Eleanor sank back against the cushion and sighed. “It’s a daunting task.”
The carriage grew quiet as both she and Portia became lost in their thoughts.
Portia was fiddling with the ribbons on her gown when she spoke again. The scenery rushing by was greener and bluer now. They had reached the countryside.
“How do you know for certain you love him? I thought I loved Mr. Semple, but even before Lex told me the truth about him I can’t say I longed for him. I was upset when Lex denied us permission to marry, but I look back and I can easily see how Mr. Semple wasn’t right for me. But how does one tell without hindsight?”
“I recognize your brother’s many faults. I do. I think part of loving anyone is being able to accept their faults, and I’m willing to do that for Octavius.” She had hoped he could do the same for her. He couldn’t. “I also see the beauty that lies beneath his imperfections: generosity, a strong sense of protection, a willingness to bend. Usually.”
“I’m sorry he’s hurt you. Is this the end then?” Portia asked.
Eleanor smiled ruefully, realizing the truth. “Here’s the thing about love. It’s very optimistic. I am still waiting for Octavius to bend.”
“And if he doesn’t?”
Eleanor said nothing. Something must have shown on her face, though, for Portia reached out and caught up her hand. “I apologize. That wasn’t well said of me.”
Linking their fingers, Eleanor sighed. “I’m still too optimistically in love to see beyond the hope. He’ll come. He’ll bend.” She turned more fully toward Portia. “But whatever happens, I don’t want you to lose what’s grown between you and your brother. He cares about you, Portia.”
“What’s to stop him from turning against me too?”
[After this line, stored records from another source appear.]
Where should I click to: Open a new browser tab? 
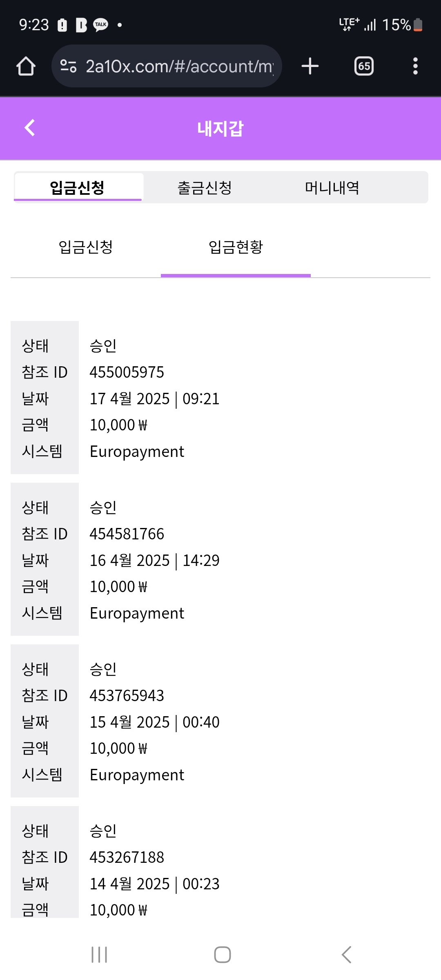[310, 66]
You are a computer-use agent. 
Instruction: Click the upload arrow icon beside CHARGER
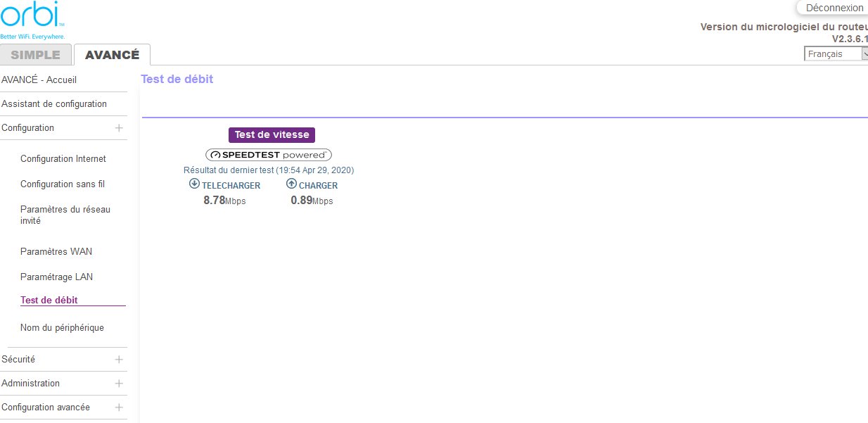[291, 184]
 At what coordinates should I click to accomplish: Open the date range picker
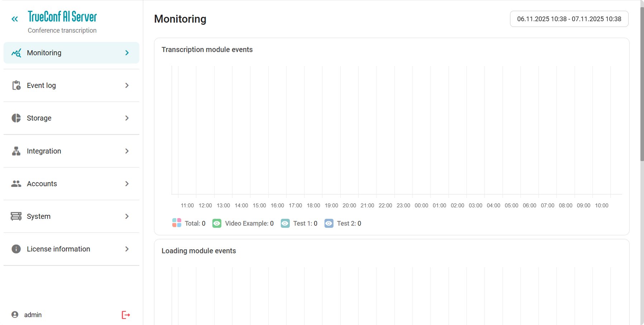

“He won’t. Please don’t think that. He’s always loved you and, in his odd way, always tried to protect you. He’s just not very good at showing people how he feels.” At the girl’s skeptical look, Eleanor rushed on. “It’s different with you. You’re his little sister. Dearest, do you have any memories of the day your father died?”
Portia shook her head.
“It was a terrible day for your family, but the most important thing you need to know is that your brother spent hours in the nursery with you, distracting you from all that was going on. He was aware of all the horrible things that were happening, but he protected you above all. He loved you then and he always will. He just might not ever be able to tell you so. Look for the love in the things he does, Portia. It’s there. Keep your eyes open.”
“Like when he didn’t tell me that Mother didn’t want me? Like when he refused to allow me to marry that dastardly Mr. Semple?”
Eleanor nodded at each of these things, though she wasn’t thrilled with the way he’d handled them. But with luck he would get better.
“Lex said I could write to him. I think I shall do that.”
Good. If nothing else, the Mayne family was on the mend after all these years. And if she, Eleanor, wasn’t a part of it...
That didn’t bear thinking about.
Portia laid her head back and closed her eyes. Eleanor gazed out the window, glad to be alone with her thoughts once more, missing Henry dearly. What were he and his father up to right now?
Octavius’s sister spoke again, more quietly this time. “He’s a fool if he doesn’t bend.”
Eleanor smiled. “Portia, I love you. You are the sister I have always wanted.”